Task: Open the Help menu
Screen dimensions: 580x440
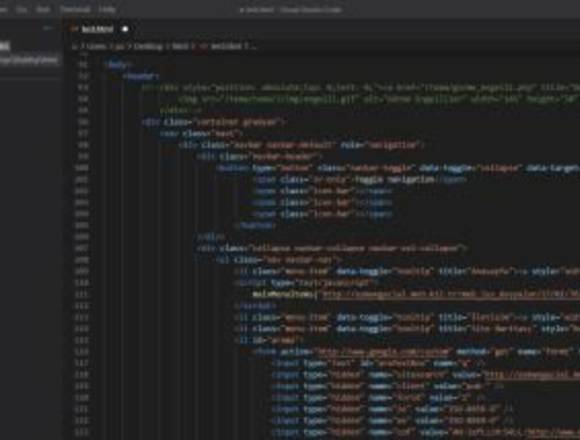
====
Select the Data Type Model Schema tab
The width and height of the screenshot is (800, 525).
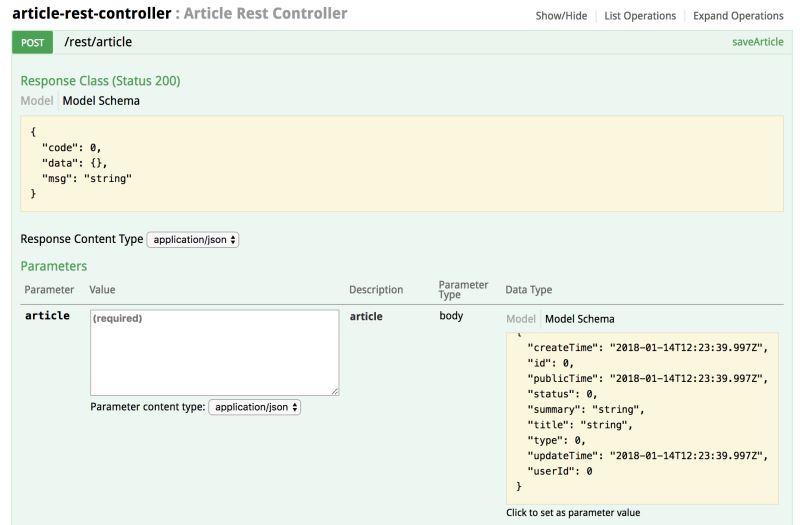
====
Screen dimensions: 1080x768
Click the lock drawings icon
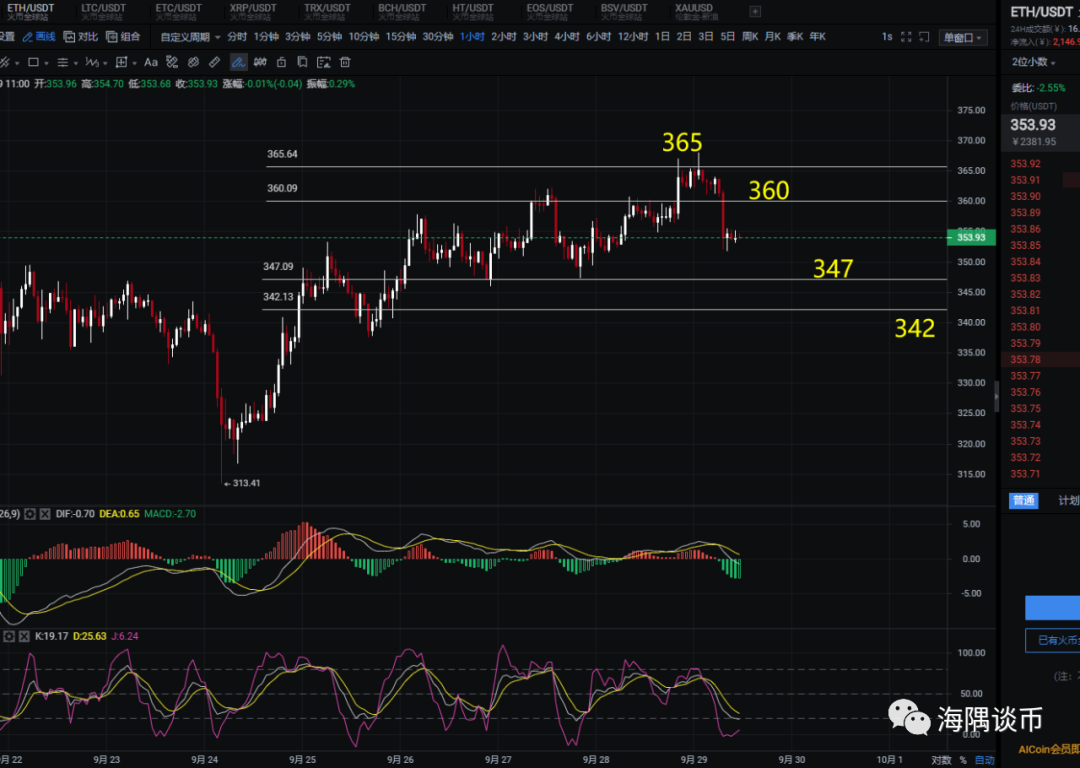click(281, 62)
====
**Problem statement:**
Please show the lines in the entries above that hold the string "dimensions".

**Task result:**
Screen dimensions: 580x440
Screen dimensions: 1080x768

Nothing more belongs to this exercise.